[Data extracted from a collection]
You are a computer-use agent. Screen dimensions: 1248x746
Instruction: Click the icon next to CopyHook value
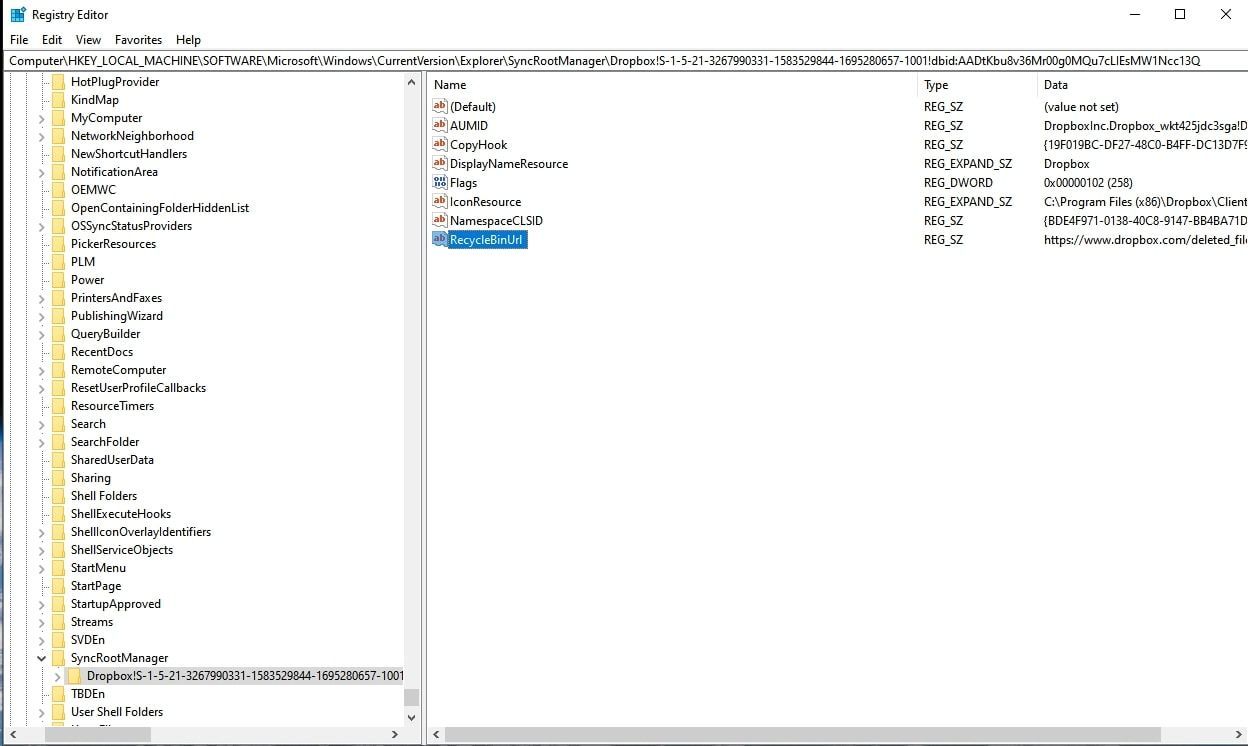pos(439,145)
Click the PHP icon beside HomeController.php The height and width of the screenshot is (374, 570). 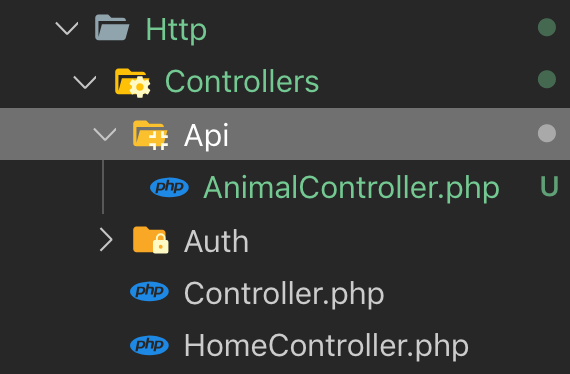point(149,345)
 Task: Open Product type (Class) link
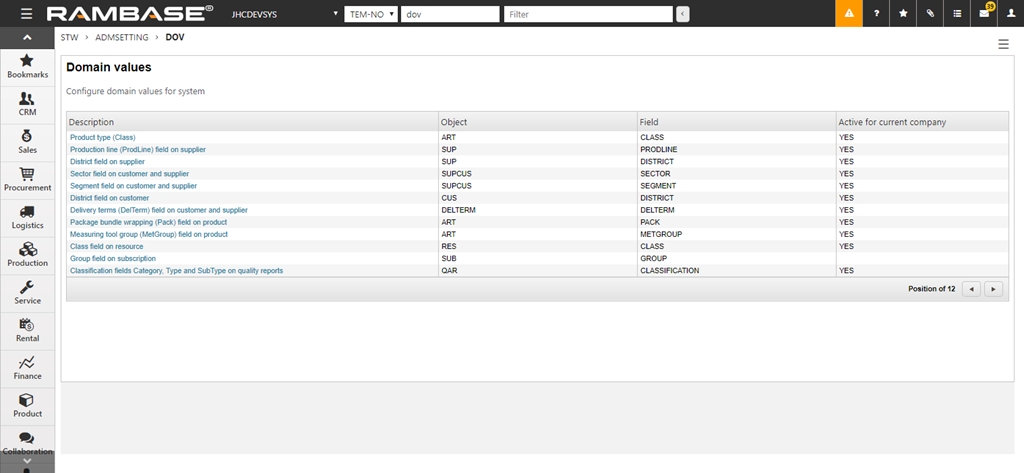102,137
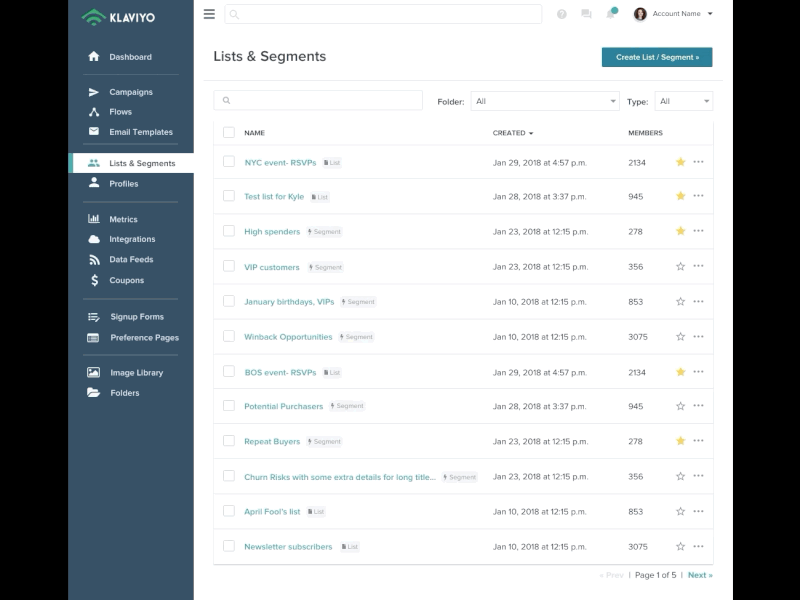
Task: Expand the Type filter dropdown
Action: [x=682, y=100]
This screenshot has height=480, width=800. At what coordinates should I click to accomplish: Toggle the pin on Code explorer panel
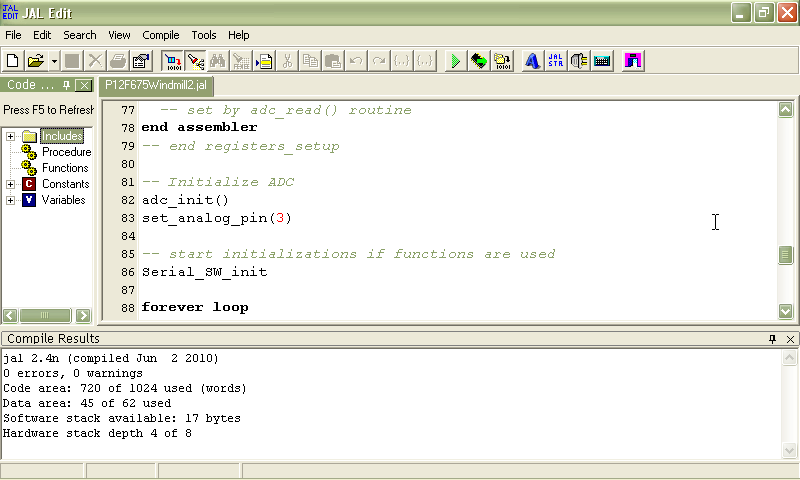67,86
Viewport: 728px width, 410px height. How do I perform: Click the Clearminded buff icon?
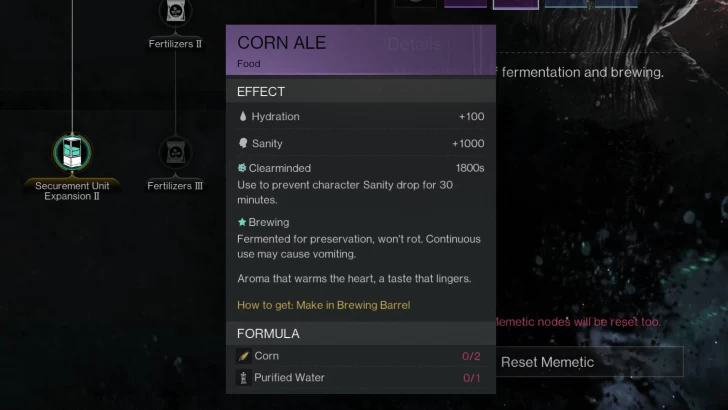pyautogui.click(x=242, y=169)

- _PROBLEM_:
The answer must consist solely of the lines from the line containing "Task: Open Product type (Class) link" to the end of the data, reproduced exactly, with every picture left out.

- _RESPONSE TO THIS TASK_:
 Task: Open Product type (Class) link
102,137
Task: Expand the Type filter dropdown
Action: [x=682, y=100]
This screenshot has height=480, width=800. At what coordinates should I click to accomplish: Toggle the pin on Code explorer panel
67,86
Viewport: 728px width, 410px height. How do I perform: Click the Clearminded buff icon?
pyautogui.click(x=242, y=169)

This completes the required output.